Texto de leitura:
⟨
Quênia

Diretor de ONG que descobriu jejum extremo de seita no Quênia fala ao Correio

Hussein Khalid alertou as autoridades quenianas sobre fiéis do "pastor" Paul Mackenzie que morreram de fome. Ativista afirma que 90 corpos foram resgatados, mas adverte que centenas de seguidores estão desaparecidos na floresta de Shakahola

Rodrigo Craveiro
postado em 25/04/2023 21:22 / atualizado em 25/04/2023 21:47
 (crédito: Haki Africa)
(crédito: Haki Africa)

Foi graças a Hussein Khalid, diretor executivo da organização não governamental queniana Haki Africa, que o mundo tomou conhecimento do massacre atribuído à Igreja Internacional das Boas Novas (Good News International Church), na floresta de Shakahola, leste do Quênia. Paul Mackenzie Nthenge, um taxista que virou pastor em 2003 e fundou a seita, convenceu seus seguidores a respeitarem um jejum extremo. A justificativa: a fome lhes possibilitaria "conhecer Jesus". A prática levou à morte pelo menos 90 pessoas. De acordo com a Cruz Vermelha do Quênia, 212 fiéis estão desaparecidos e não se descarta que jejuam no meio da mata. Em entrevista ao Correio, Khalid falou sobre o caso que chocou o país do leste da África e comoveu o planeta.
⟩
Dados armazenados
⟨
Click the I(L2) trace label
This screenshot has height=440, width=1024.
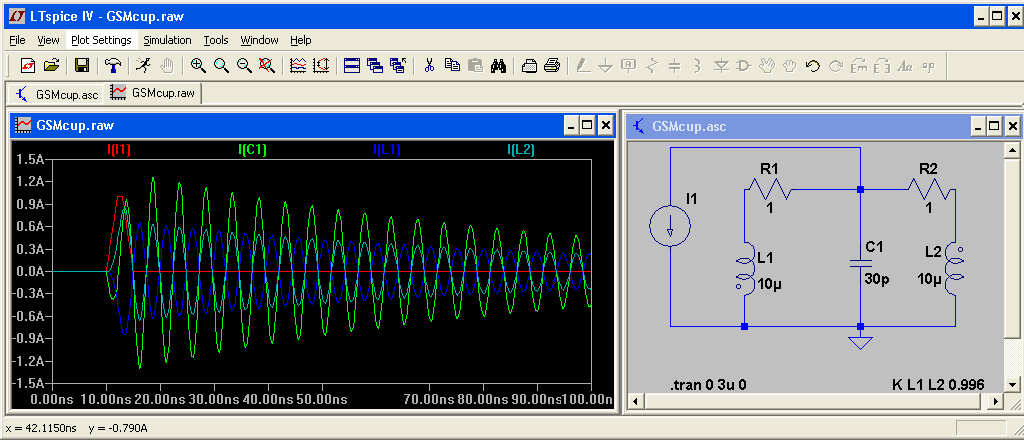click(x=521, y=150)
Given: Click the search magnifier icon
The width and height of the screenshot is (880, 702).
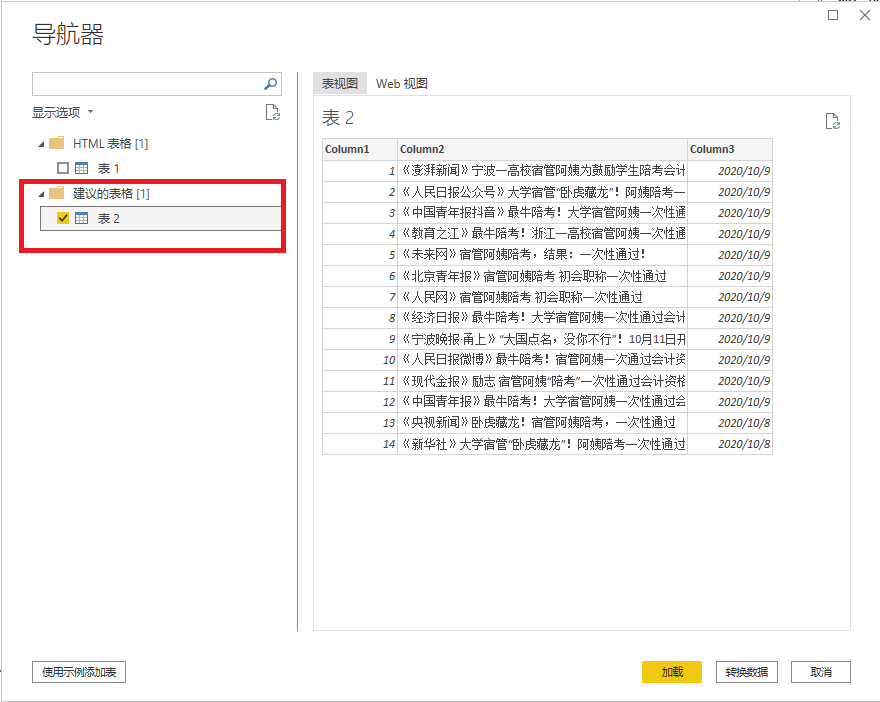Looking at the screenshot, I should pyautogui.click(x=270, y=84).
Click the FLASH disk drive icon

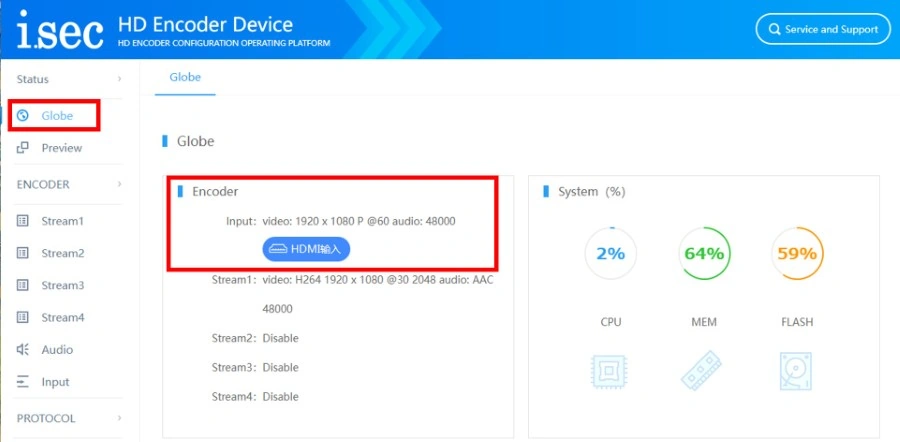[x=796, y=371]
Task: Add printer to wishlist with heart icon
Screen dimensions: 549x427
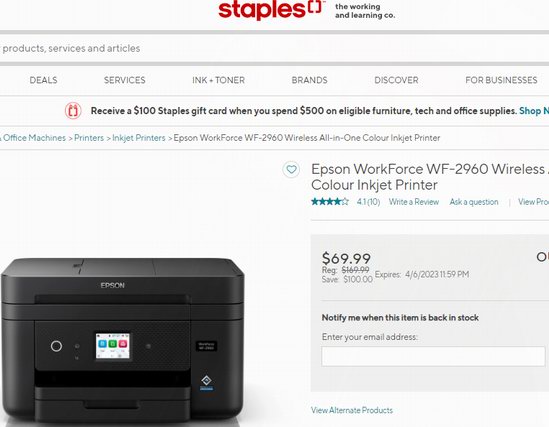Action: [291, 170]
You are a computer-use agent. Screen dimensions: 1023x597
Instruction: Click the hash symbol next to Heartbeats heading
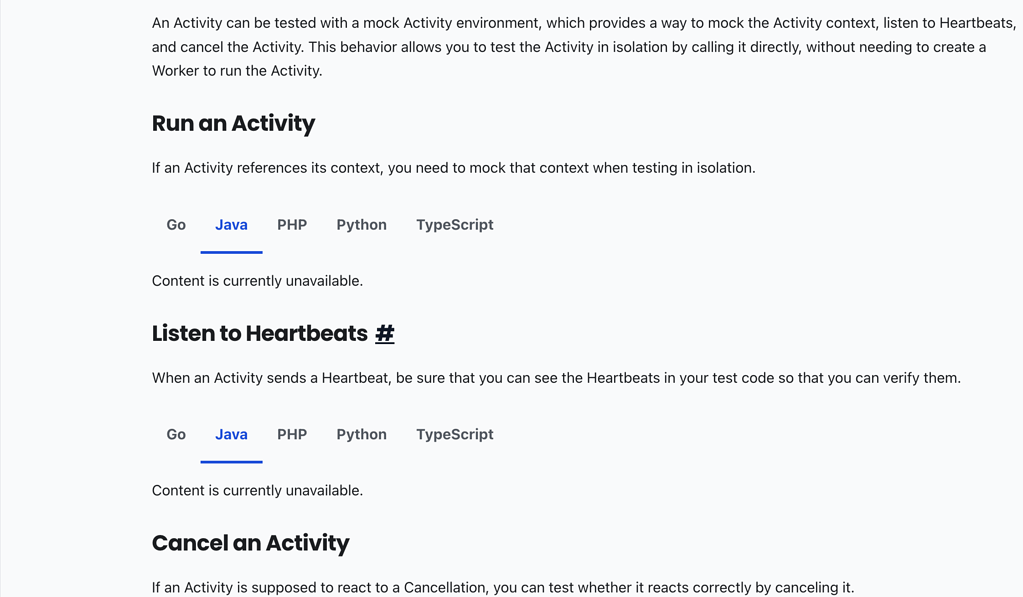pyautogui.click(x=384, y=333)
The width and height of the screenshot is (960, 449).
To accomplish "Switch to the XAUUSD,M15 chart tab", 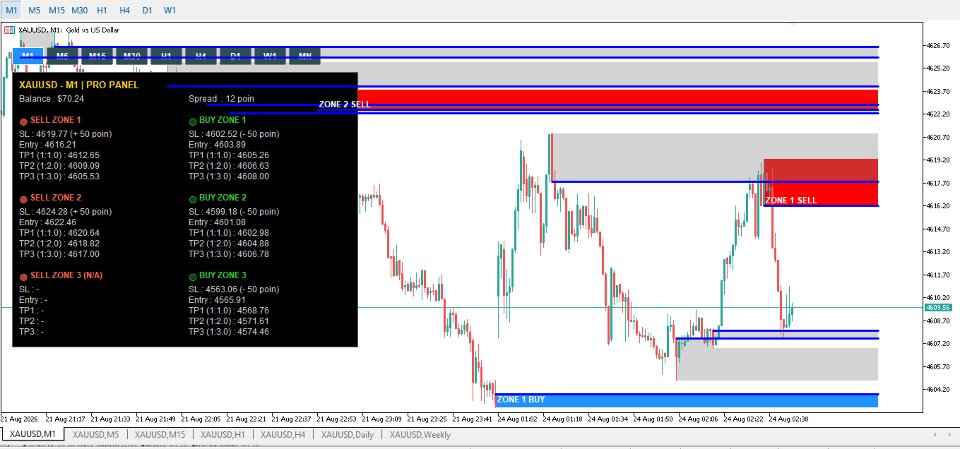I will [160, 435].
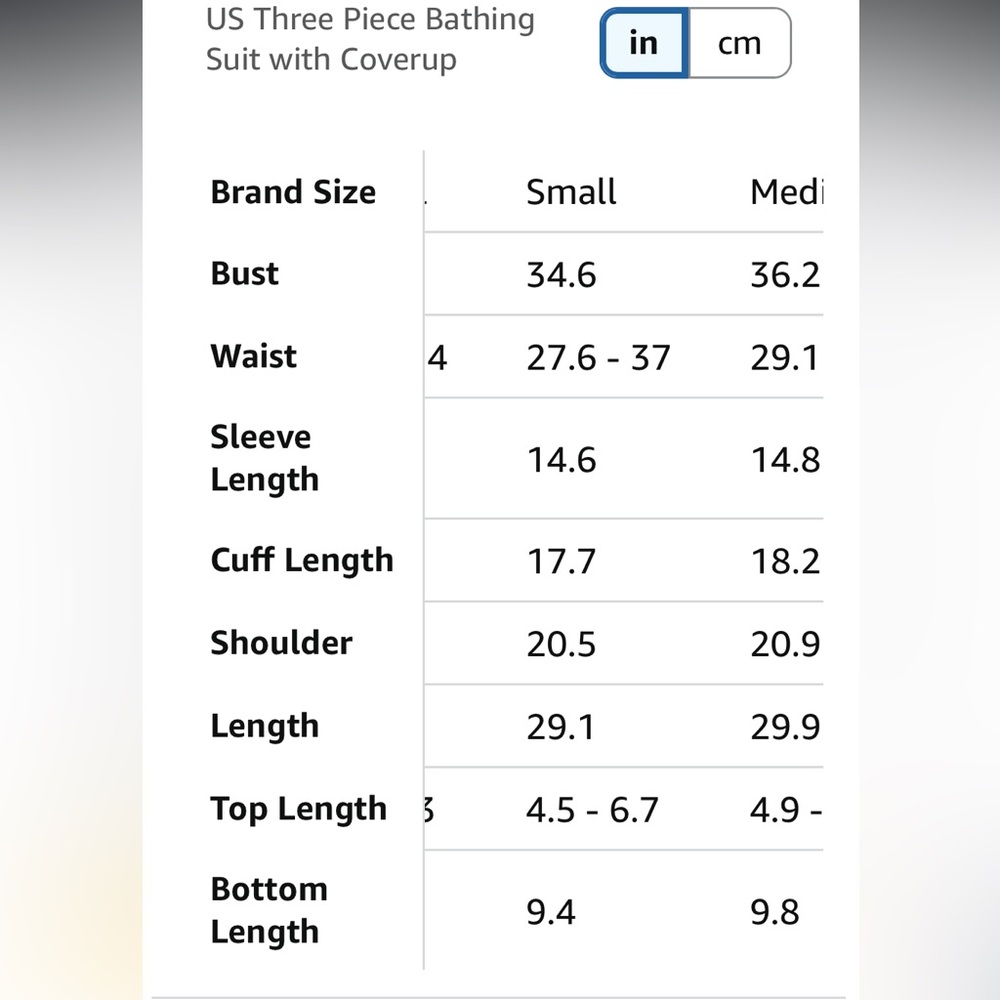Click the Waist row label
The width and height of the screenshot is (1000, 1000).
pyautogui.click(x=254, y=357)
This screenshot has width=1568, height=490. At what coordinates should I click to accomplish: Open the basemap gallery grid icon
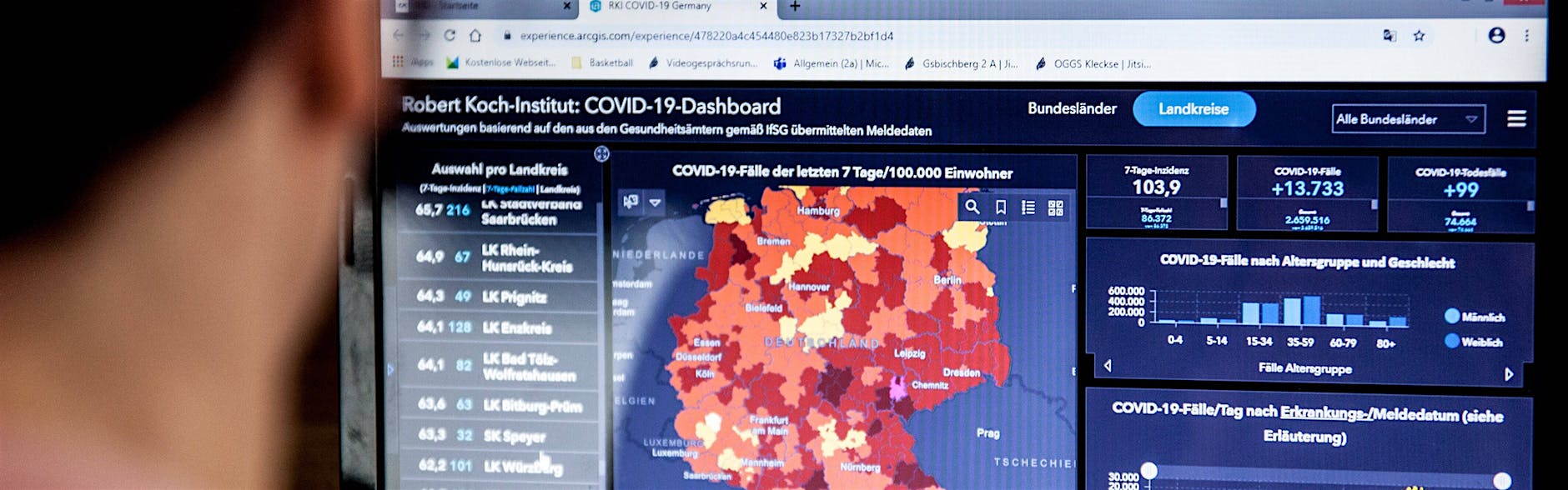(1055, 208)
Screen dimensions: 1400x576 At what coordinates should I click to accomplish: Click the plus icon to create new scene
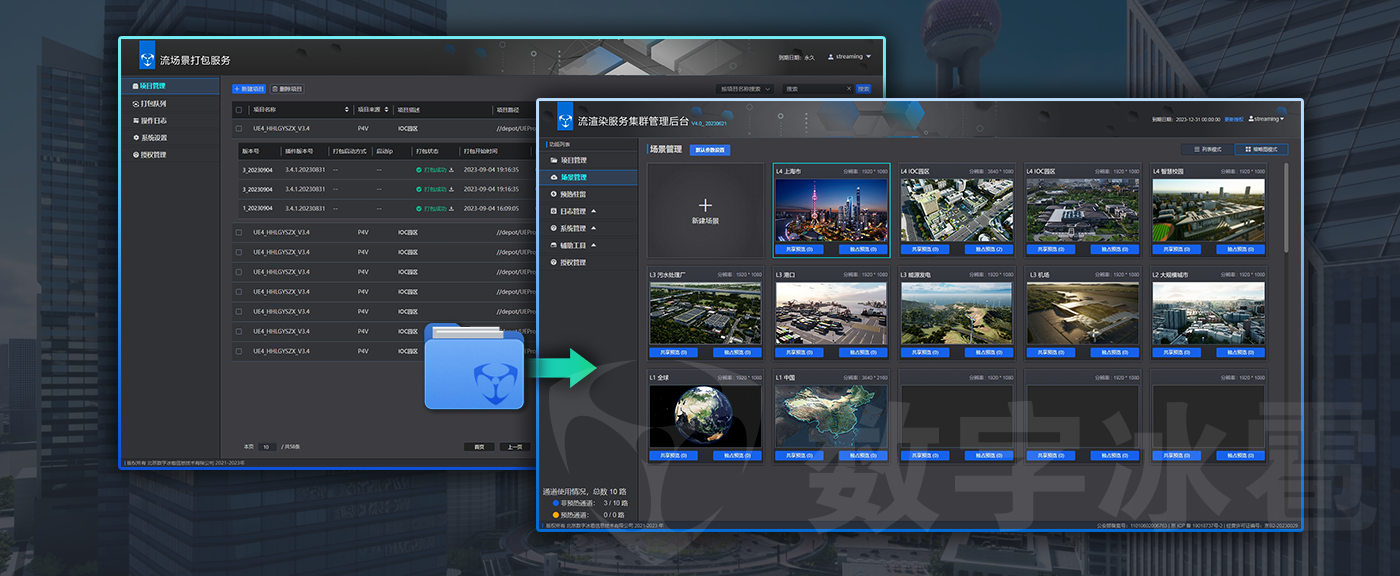click(705, 204)
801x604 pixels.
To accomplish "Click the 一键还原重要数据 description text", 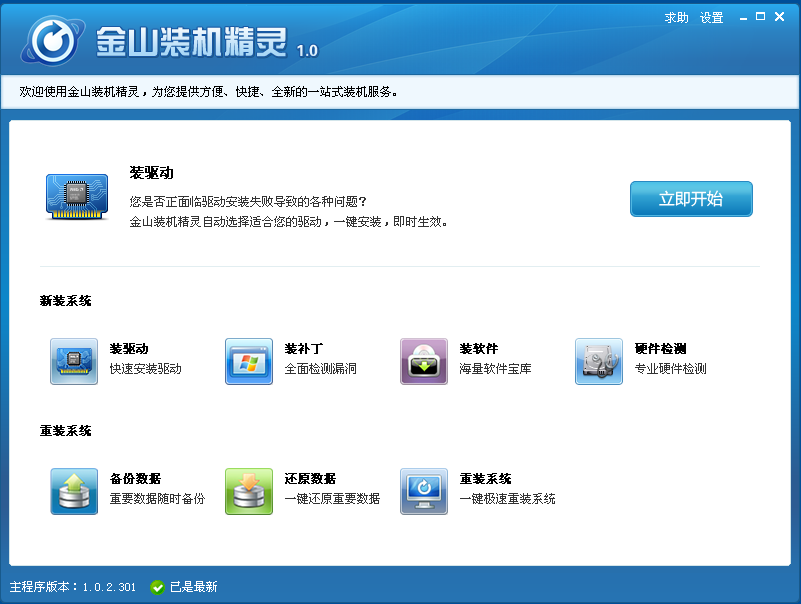I will 332,498.
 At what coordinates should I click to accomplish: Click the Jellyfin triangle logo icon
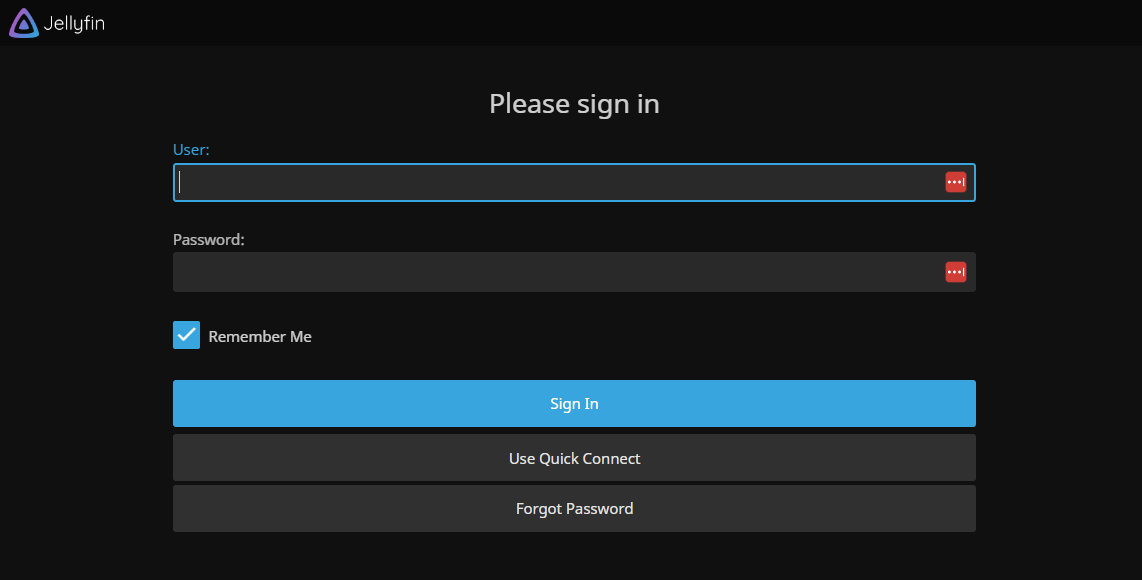pyautogui.click(x=23, y=23)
⟩
Questão 1: Resuma o texto de leitura em duas frases.
Questão 2: Indique se cada afirmação concorda com o texto de leitura, respondendo sim ou não e citando as palavras do texto que o comprovam: (a) Paul Mackenzie Nthenge tornou-se pastor em 2003. (b) De acordo com a Cruz Vermelha do Quênia, 90 fiéis estão desaparecidos. (c) A Haki Africa é uma organização ugandense.
Os dados não têm qualquer relação com o que aqui se solicita.

Resposta escrita 1: Hussein Khalid, diretor executivo da ONG queniana Haki Africa, tornou conhecido o massacre atribuído à Igreja Internacional das Boas Novas, na floresta de Shakahola, cujo fundador, Paul Mackenzie Nthenge, convenceu os seguidores a um jejum extremo que matou pelo menos 90 pessoas. Segundo a Cruz Vermelha do Quênia, 212 fiéis estão desaparecidos, e não se descarta que estejam jejuando no meio da mata.

Resposta escrita 2:
(a) Sim: "um taxista que virou pastor em 2003".
(b) Não: "De acordo com a Cruz Vermelha do Quênia, 212 fiéis estão desaparecidos".
(c) Não: "organização não governamental queniana Haki Africa".